- [What you are asked to do]
Using the material below, count the lines that contain the word "Design" and report the number only.

= = = = =

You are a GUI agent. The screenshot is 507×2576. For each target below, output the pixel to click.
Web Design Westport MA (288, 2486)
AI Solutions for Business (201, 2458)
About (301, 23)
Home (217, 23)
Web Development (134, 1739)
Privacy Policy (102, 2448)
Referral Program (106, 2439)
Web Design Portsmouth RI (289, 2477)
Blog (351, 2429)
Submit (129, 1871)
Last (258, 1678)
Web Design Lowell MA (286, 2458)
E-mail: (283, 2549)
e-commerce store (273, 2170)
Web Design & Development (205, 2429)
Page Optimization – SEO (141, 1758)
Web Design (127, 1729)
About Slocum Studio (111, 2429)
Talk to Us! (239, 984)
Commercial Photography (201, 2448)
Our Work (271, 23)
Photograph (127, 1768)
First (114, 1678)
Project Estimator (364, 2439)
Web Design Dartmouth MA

= = = = =

- [Output for this task]
6